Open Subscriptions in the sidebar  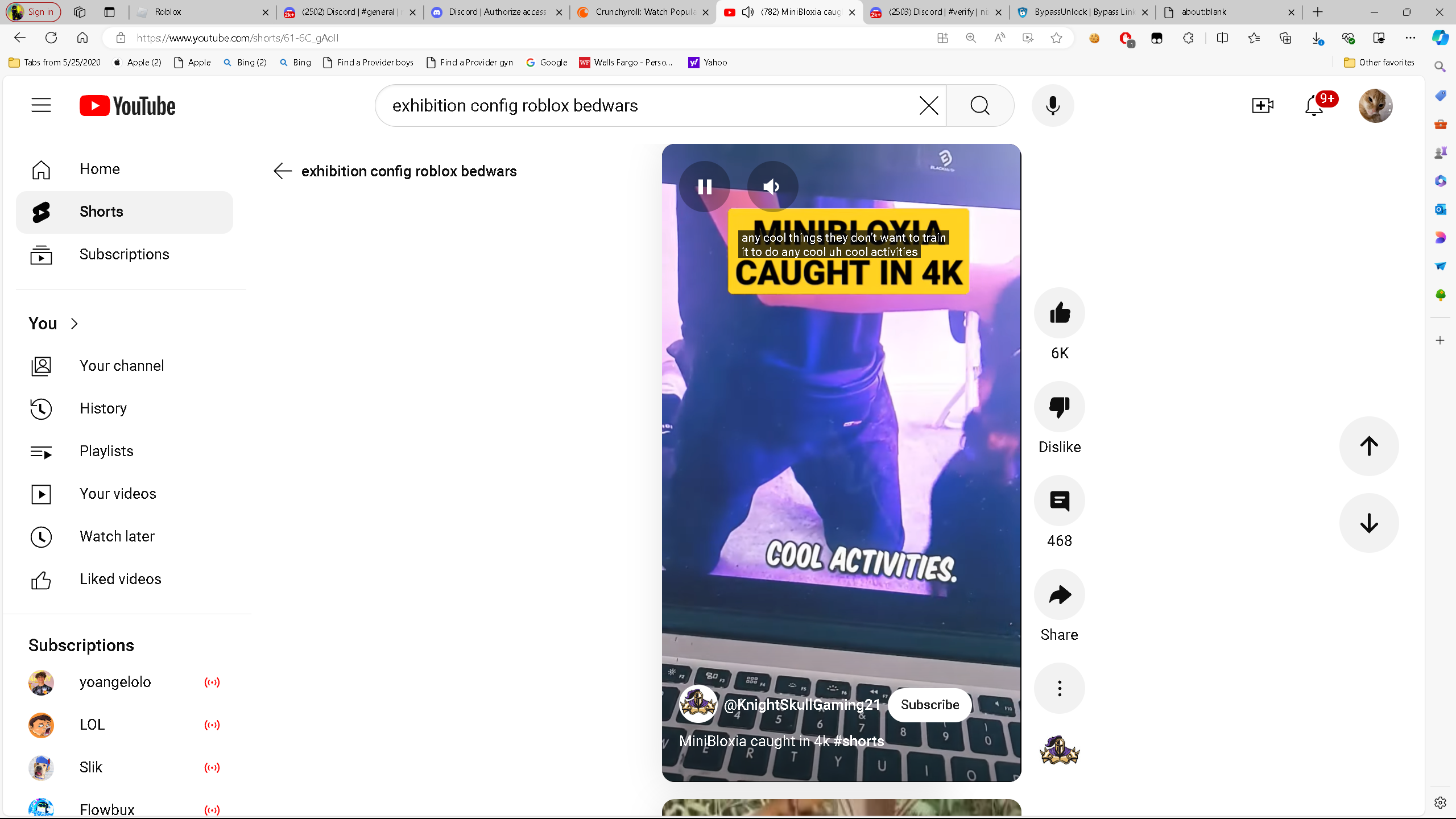pos(124,254)
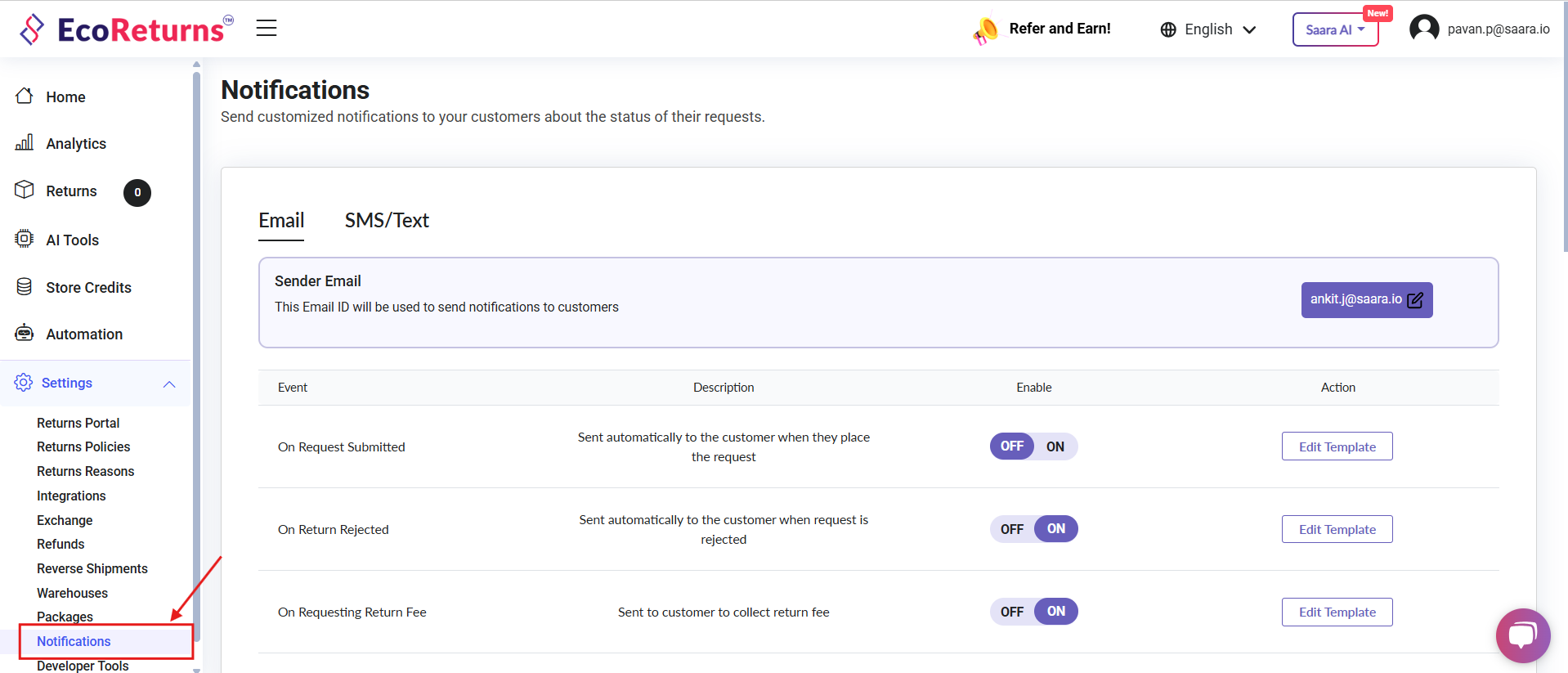
Task: Collapse the Settings section chevron
Action: pos(169,384)
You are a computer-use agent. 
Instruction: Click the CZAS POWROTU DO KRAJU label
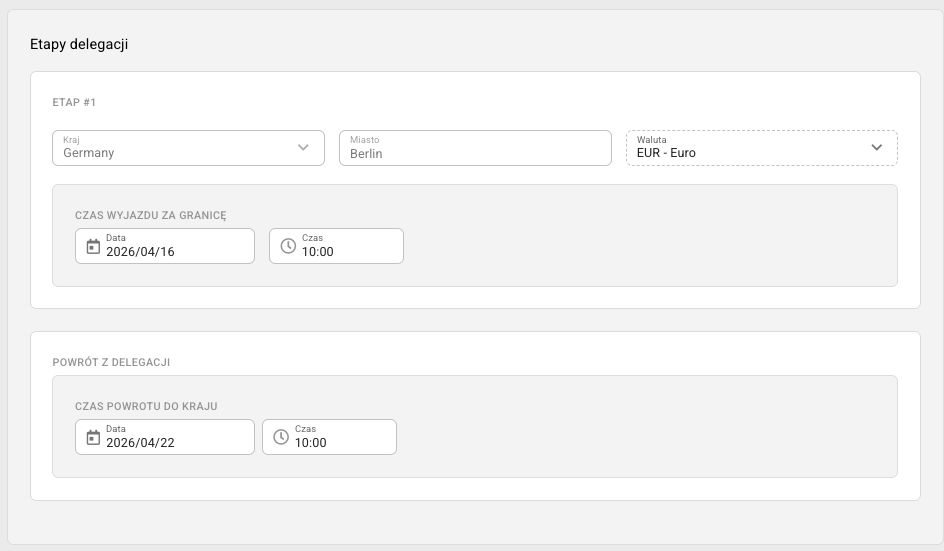[146, 406]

= = =

* [WHAT YOU ARE ASKED TO DO]:
Copy the stretch from the line containing "You are a computer-use agent." through the end of the material, substituting "field" for "label" and changing nothing else. Leave the pictures out.

* [FINAL RESULT]:
You are a computer-use agent. 
Instruction: Click the CZAS POWROTU DO KRAJU field
[146, 406]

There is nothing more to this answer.